Maybe it was the cut-away to Hamid Karzai in his green striped coat of many colours sitting in the chamber. It came as a sharp reminder of America's failure to invest in serious nation-building in Afghanistan, failure to send in enough troops to stop the old warlords seizing power again, the paucity of aid and the brazen carelessness once war was won. So Bush's conjured images of a postwar Iraq, peaceful and democratic, sounded like empty phantasms. War in Afghanistan to oust the Taliban was necessary - but so was investing in long-lasting security and prosperity if he wanted to prove how democracy wins over fundamentalist fury. From Kyoto and Johannesburg, to the ICC, steel tariffs, NMD and nuclear testing, too much has happened (or not happened) since last year's speech to take this one at face value.
Even so, good words are still preferable to bad ones. It was, after all, remarkable that the president was there in that chamber at all. A month ago the strident voices coming out of the White House would have none of it. The Rumsfeld/Cheney axis of war was in the ascendant, the UN was for wimps.
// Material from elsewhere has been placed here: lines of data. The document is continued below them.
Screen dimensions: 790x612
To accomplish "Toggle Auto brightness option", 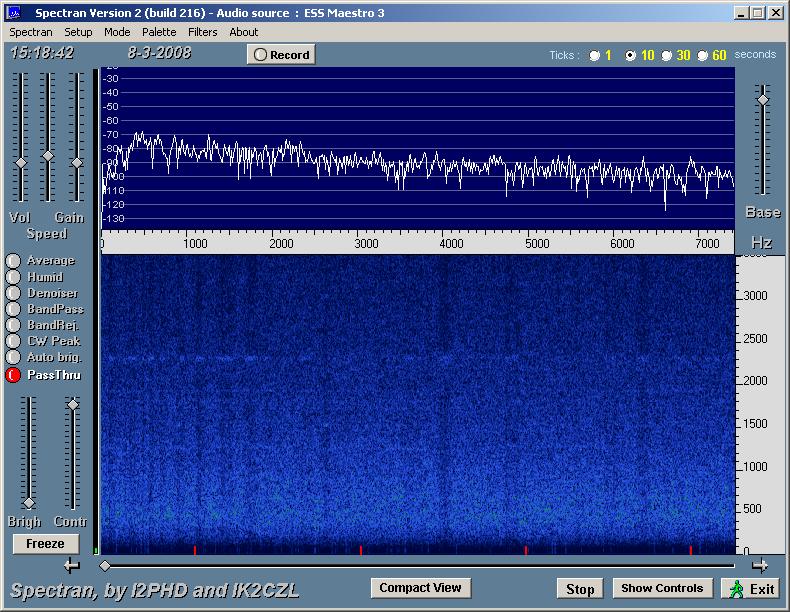I will click(x=13, y=357).
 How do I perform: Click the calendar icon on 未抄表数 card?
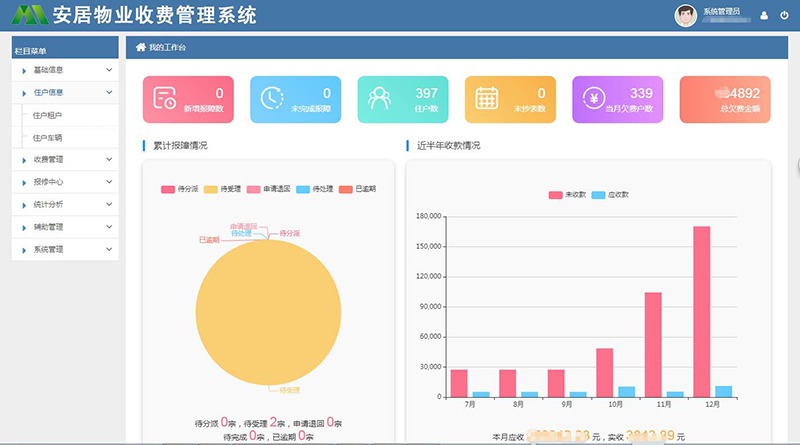click(x=486, y=98)
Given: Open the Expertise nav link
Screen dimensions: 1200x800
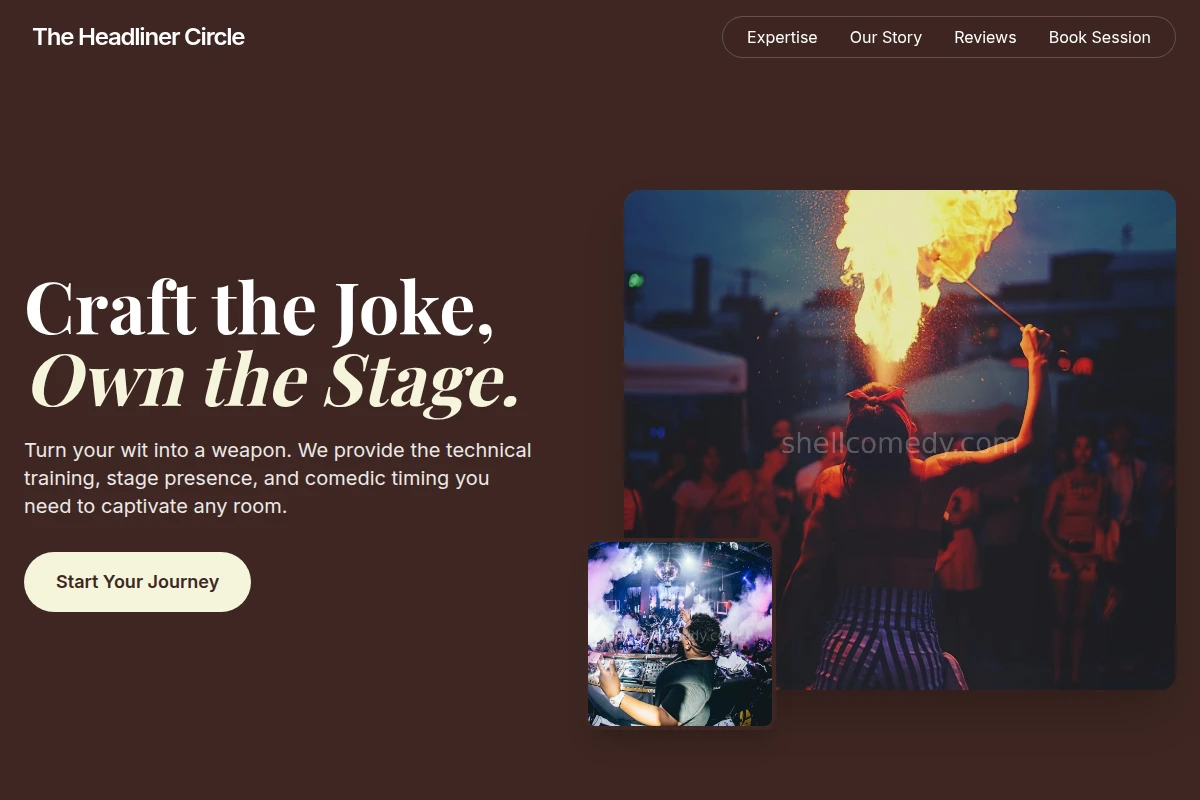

The hawks would never have let their emperor stand there soliciting UN support in dulcet tones. It would be nice to believe that Tony Blair played some part in strengthening the arm of the Colin Powell internationalists who won the argument on the need for UN legitimacy. Sadly, he features hardly at all in US commentators' accounts of the internal Republican rows that finally brought Bush to the UN. For a very little influence, Blair has paid a frighteningly high price: the split with the rest of Europe, weakening his own influence by becoming Bush's tool, never again an independent honest broker. At home there is angry puzzlement among many more in his own party than the usual suspects. Was it worth so much damage? Only if in the end this war is successfully averted.
Even now, the drafters are working at a UN resolution to square (or fudge) the needs of the US war party with French and Russian hesitation. Deals are brokered, poor countries' arms are twisted with aid and trade while Russia may be allowed to kill a few more Chechens. But a deal there must be. The only ones who hope the UN fumbles are the Rumsfeld/Cheney warriors who want no straitjacket, no option for Saddam to avoid the war now sharpening its knives on his borders. Moving command headquarters from Florida to Qatar could hardly send a louder message: America wants war, America means war.
The only hope of avoiding it is that Saddam takes fright at a security council resolution with a firm time limit for the weapons inspectors to return - any time, any place or else, no run-around or obstruction. The message that the US means war has been conveyed to him forcefully by everyone who has his ear, including former weapons inspector Scott Ritter. The US sabre is out of its scabbard: just let him look Cheney and Rumsfeld in the eye. The world will hold its breath and hope he blinks or, better still, that he is overthrown by others who see what's coming.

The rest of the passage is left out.